Grand Junction Pit Bull Rescue needs volunteers, funding | PostIndependent.com

Grand Junction Pit Bull Rescue needs volunteers, funding

Brittany Markert
bmarkert@gjfreepress.com
Grand Junction Pit Bull Rescue is spearheaded by Grand Junction residents Chelsea Shaw-Dowdy and Ben Dowdy. According to Shaw, the couple works many hours to help foster hundreds of not only pit bulls, but many dogs in need in the Grand Valley.
Brittany Markert / bmarkert@gjfreepress.com | Free Press

WANT TO FOSTER?

Grand Junction Pit Bull Rescue is currently looking for foster homes to house adoptable pit bulls. If you are interested in helping, simply email grandjctpitbullrescue@hotmail.com or call 970-778-8024. A home check and contract is needed to ensure dogs will be housed safely while waiting for adoption. An understanding for pit bulls is also recommended.

For more information, find the group on Facebook at Grand Junction Pit Bull Rescue.

Zeus, a 3-year-old pit bull, is built like a tank. His muscles bulge as he drags his foster father, Ben Dowdy, behind him. Zeus then races to give a big, sloppy kiss to his foster mother, Chelsea Shaw-Dowdy. His main goal is to sit on a warm lap and get a good belly rub.

Shaw-Dowdy of Grand Junction was not always familiar with pit bulls. She grew up with other dog breeds, like shepherds and boxers, so when she and her husband inherited his brother’s pit bull, Oso, she had to learn.

Due to media reporting pit bull attacks more than other dog attacks, it created a bad image for the breed, she said. The general public often sees pit bulls as dangerous, but any dog of any breed can bite. It’s training and environment that makes a dog aggressive or not.

According to Shaw-Dowdy, after educating herself about pit bulls, she fell in love with the “misunderstood breed.”

“They’re the No. 1 over-bred breed and the No. 1 most abused breed,” she noted. “I never knew how hard the breed had it until I owned my own. Once I had the desire to learn more, I saw all the abuse case stories and realized people weren’t always inclined to help.”
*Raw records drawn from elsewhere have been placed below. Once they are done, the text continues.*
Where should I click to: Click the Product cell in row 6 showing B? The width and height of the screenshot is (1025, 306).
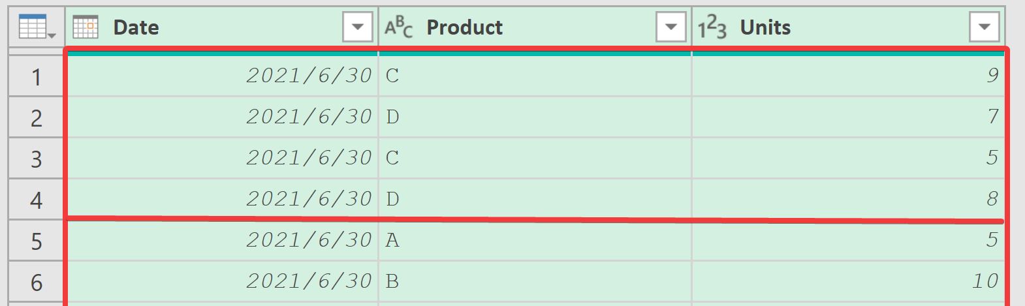(535, 281)
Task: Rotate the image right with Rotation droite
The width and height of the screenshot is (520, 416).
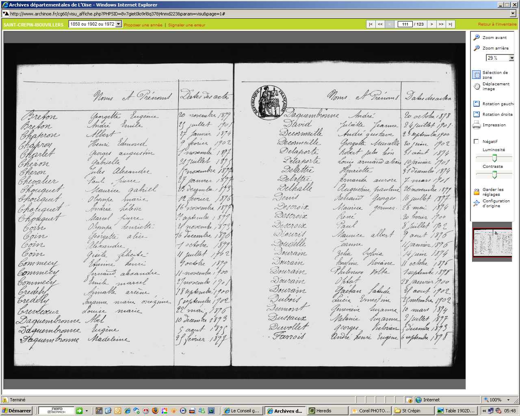Action: pos(477,115)
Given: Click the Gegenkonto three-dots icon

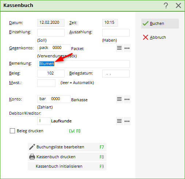Looking at the screenshot, I should click(127, 48).
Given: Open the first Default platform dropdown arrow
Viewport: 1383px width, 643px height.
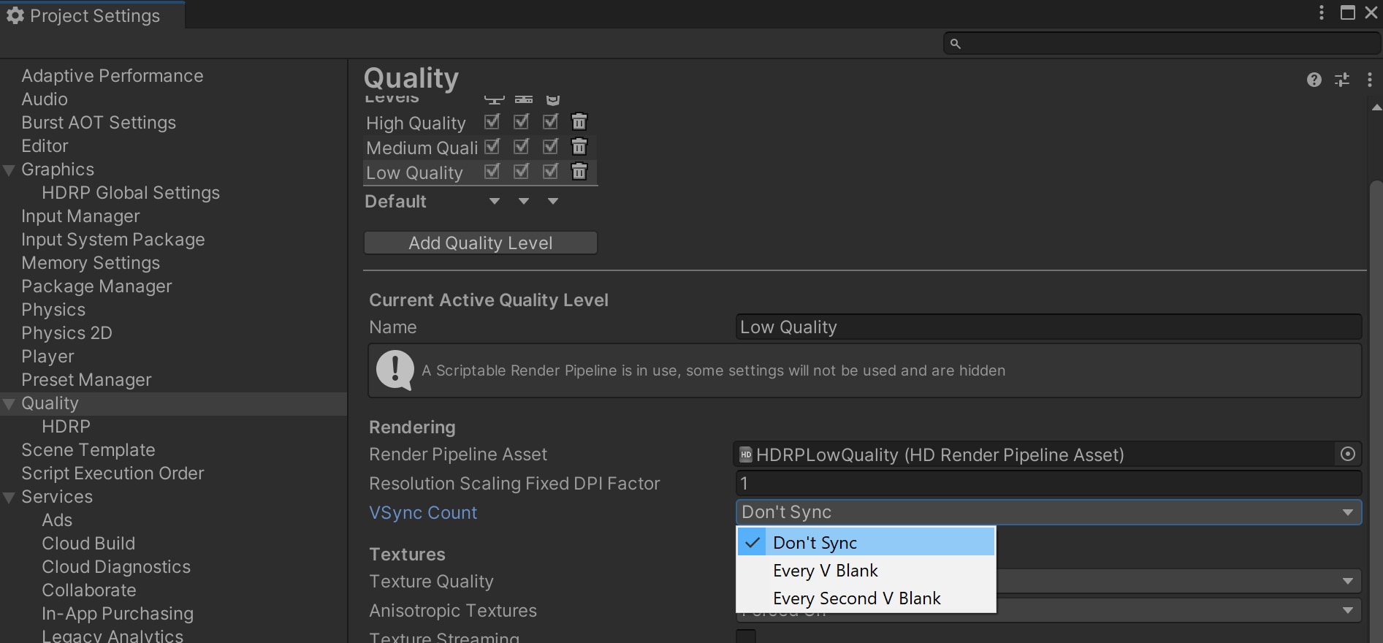Looking at the screenshot, I should point(495,202).
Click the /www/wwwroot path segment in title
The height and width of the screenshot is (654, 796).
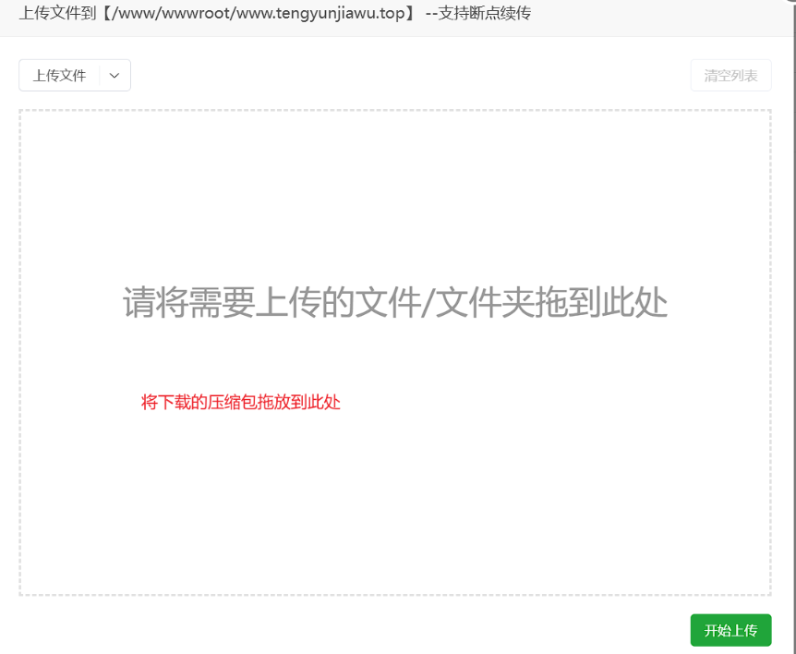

To facilitate education and care for their new-found passion, Oso and his brethren, the couple formed Grand Junction Pit Bull Rescue in 2011. Currently, the rescue operates out of Shaw-Dowdy’s home with the help of more than 15 foster families.

“It’s a lot to take on,” Shaw-Dowdy said. “One dog gets adopted out and four more come in.”

Since its inception, Grand Junction Pit Bull Rescue helped more than 100 dogs find loving homes. Most dogs are surrenders from locals, but dogs in need in some cases come from other shelters.

“It’s one of the most rewarding things to do, seeing a dog find a great home,” Shaw-Dowdy said. “Some [fosters] are afraid to get attached, which we call foster failure; it could happen, but it’s a good thing.”

Long term, Grand Junction Pit Bull Rescue aims to build a facility where dogs can be housed together.

“It will come when it’s supposed to,” Shaw-Dowdy said. “It takes a lot of money.”

ABOUT PIT BULLS

According to the American Kennel Club, the American Staffordshire terrier is one of several breeds combined with bulldogs and terriers to create the “pit bull.” Pit bull is a generic term used to describe dogs with similar characteristics, which include AKC breeds like the American pit bull terrier and Staffordshire bull terriers.

Pit bulls are energetic, strong, and sporty, Shaw-Dowdy added.

“I am always learning about the breed.”

Dogs available through Grand Junction Pit Bull Rescue cost $60 in adoption fees, which covers vet bills and up-to-date shots.